* **DESCRIPTION OF THE TASK**
Please copy, exactly as written, the span from the first line below to the line that contains "Task: Click empty space inside the Tags field", including both, and skip the pictures.

* **DATA SUPPLIED**
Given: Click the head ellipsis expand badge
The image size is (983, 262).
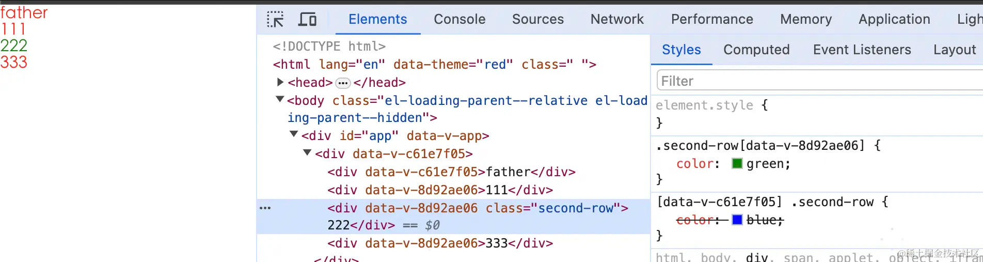Looking at the screenshot, I should (x=343, y=83).
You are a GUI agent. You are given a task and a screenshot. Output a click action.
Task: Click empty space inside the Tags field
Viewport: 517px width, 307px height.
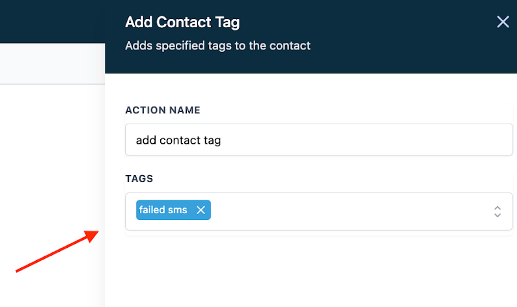coord(345,211)
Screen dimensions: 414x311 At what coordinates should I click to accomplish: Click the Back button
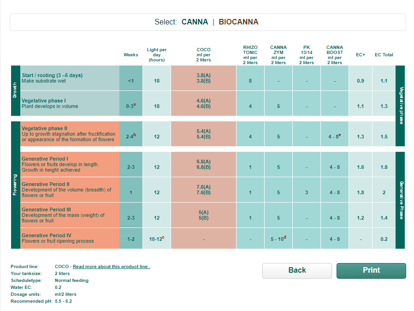click(297, 271)
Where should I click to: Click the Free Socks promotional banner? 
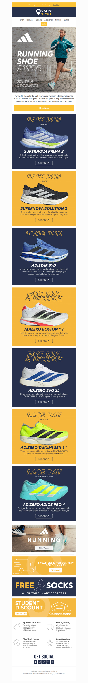(x=44, y=587)
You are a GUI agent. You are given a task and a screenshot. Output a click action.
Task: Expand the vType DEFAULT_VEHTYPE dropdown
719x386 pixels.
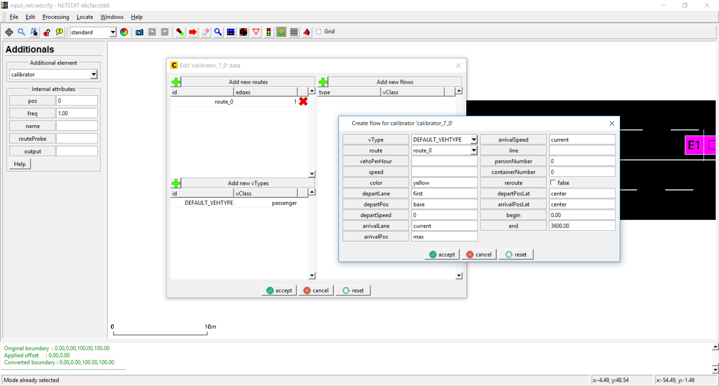pyautogui.click(x=474, y=139)
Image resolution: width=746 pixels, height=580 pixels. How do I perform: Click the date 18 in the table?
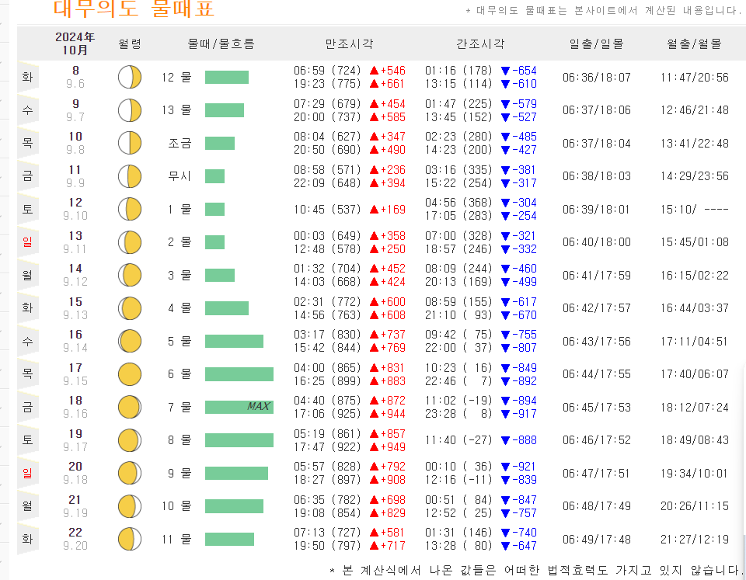75,401
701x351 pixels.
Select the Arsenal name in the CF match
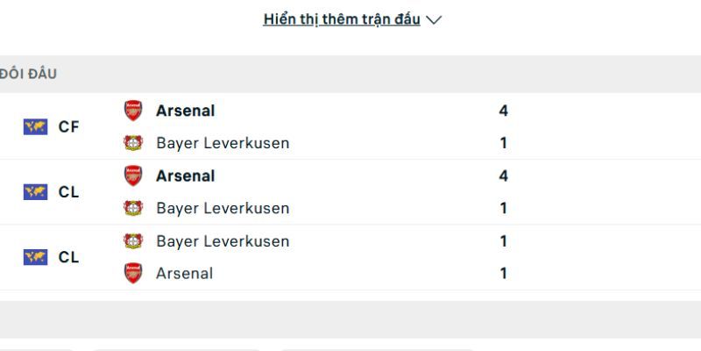185,111
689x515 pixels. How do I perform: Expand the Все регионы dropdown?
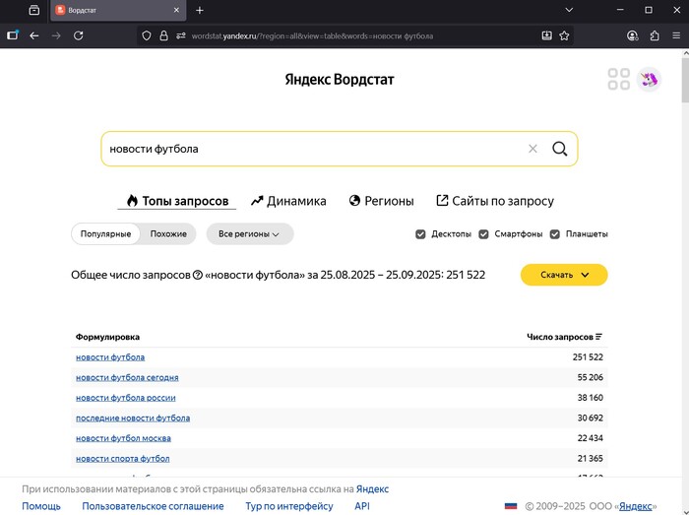(x=249, y=234)
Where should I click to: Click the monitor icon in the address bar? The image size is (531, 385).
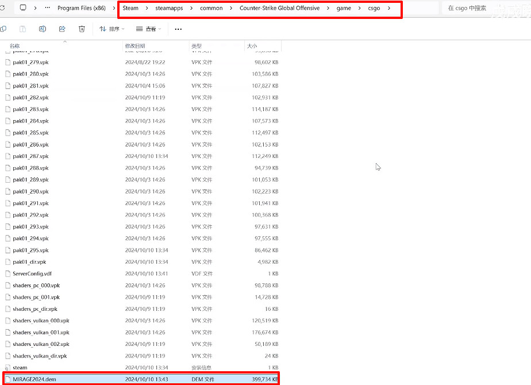point(23,8)
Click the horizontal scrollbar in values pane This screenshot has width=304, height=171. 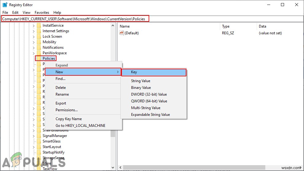[194, 167]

* **RESPONSE**
Given: Click the head ellipsis expand badge
The image size is (983, 262).
Looking at the screenshot, I should (x=343, y=83).
You are a GUI agent. You are given a task and a screenshot. Output a click action.
Task: Click empty space inside the Tags field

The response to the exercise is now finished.